Journal Article Annotations
2017, 4th Quarter
Annotations by J. Jewel Shim, MD, FAPM
Also of interest:
This paper reviews the literature on the use of antidepressants as mono or adjuvant therapy in inflammatory skin diseases, including psoriasis, atopic dermatitis, and alopecia areata. The cite inflammation as a common factor to both depressive disorders and inflammatory skin diseases. In 26/29 reviewed studies skin lesions improved with the use of an antidepressant (TCA, MAOI, SSRI, mirtazapine, bupropion). However, in greater than 50% of these studies, psychiatric disorders were not assessed. Interestingly, in the studies that evaluated depressive symptoms, improvement in skin problems occurred much sooner than did the mood symptoms, suggesting the direct anti-inflammatory effects of the antidepressant was separate than improvements that may have occurred as a result of the alleviation of depression symptoms.

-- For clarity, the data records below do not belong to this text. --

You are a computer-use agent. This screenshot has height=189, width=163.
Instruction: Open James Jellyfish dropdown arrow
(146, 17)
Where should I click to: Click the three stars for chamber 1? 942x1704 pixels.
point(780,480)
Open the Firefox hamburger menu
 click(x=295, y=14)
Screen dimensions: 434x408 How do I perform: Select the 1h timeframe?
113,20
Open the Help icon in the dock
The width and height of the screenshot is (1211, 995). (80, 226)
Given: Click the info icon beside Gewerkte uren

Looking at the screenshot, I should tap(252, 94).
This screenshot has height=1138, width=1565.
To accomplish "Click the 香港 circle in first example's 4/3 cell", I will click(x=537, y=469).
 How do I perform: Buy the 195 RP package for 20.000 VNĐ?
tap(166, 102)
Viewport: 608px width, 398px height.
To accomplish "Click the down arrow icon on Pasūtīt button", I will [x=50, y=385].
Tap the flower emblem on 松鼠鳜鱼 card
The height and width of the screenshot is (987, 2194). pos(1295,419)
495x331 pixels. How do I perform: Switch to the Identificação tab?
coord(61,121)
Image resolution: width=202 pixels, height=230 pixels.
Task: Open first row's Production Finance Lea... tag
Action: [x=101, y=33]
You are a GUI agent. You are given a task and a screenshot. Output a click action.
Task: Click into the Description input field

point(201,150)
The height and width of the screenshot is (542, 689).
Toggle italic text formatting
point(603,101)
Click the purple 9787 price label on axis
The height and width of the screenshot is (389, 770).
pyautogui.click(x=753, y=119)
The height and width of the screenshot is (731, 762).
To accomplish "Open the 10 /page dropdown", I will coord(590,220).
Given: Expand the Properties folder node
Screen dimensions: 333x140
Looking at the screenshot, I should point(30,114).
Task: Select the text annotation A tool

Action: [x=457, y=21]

Type of study: Cohort study
The finding: Trichotillomania (TTM) and eating disorders (ED) share many phenomenological similarities, including ritualized compulsive behaviors. Given this, and that comorbid EDs may represent additional functional burden to hair pullers, we sought to identify factors that predict diagnosis of an ED in a TTM population. Subjects included 555 adult females (age range 18-65) with DSM-IV-TR TTM or chronic hair pullers recruited from multiple sites. 7.2% (N=40) of our TTM subjects met criteria for an ED in their lifetime. In univariable regression analysis, obsessive-compulsive disorder (OCD), Yale-Brown Obsessive Compulsive Scale (Y-BOCS) worst-ever compulsion and total scores, certain obsessive-compulsive spectrum disorders, anxiety disorder, attention-deficit/hyperactivity disorder (ADHD), and substance disorder all met the pre-specified criteria for inclusion in the multivariable analysis. In the final multivariable model, diagnosis of OCD (OR: 5.68, 95% CI: 2.2-15.0) and diagnosis of an additional body-focused repetitive behavior disorder (BFRB) (OR: 2.69, 95% CI: 1.1-6.8) were both associated with increased risk of ED in TTM. Overall, our results provide further support of the relatedness between ED and TTM. This finding highlights the importance of assessing for comorbid OCD and additional BFRBs in those with TTM. Future research is needed to identify additional predictors of comorbid disorders and to better understand the complex relationships between BFRBs, OCD and EDs.
Strength and weaknesses: Strengths include a large sample size and consideration of multiple disorders with overlapping clinical and neurobiological features. Weakness are that the sample size was comprised exclusively of adult women, there were differences in exclusion criteria and different measures were used and across the study sites, and different ED were not distinguished from each other (i.e., anorexia vs. bulimia vs. binge eating disorder). These weaknesses limit the generalizability of the study results.
Relevance: Increased awareness of the potential comorbidity of ED in patients with TTM is important as such patients may not readily disclose these symptoms. The presence of a concurrent ED may increase the risk for adverse outcomes in patients with TTM such as poorer medical outcomes, higher rates of mood and anxiety symptoms, as well as higher rates of suicide.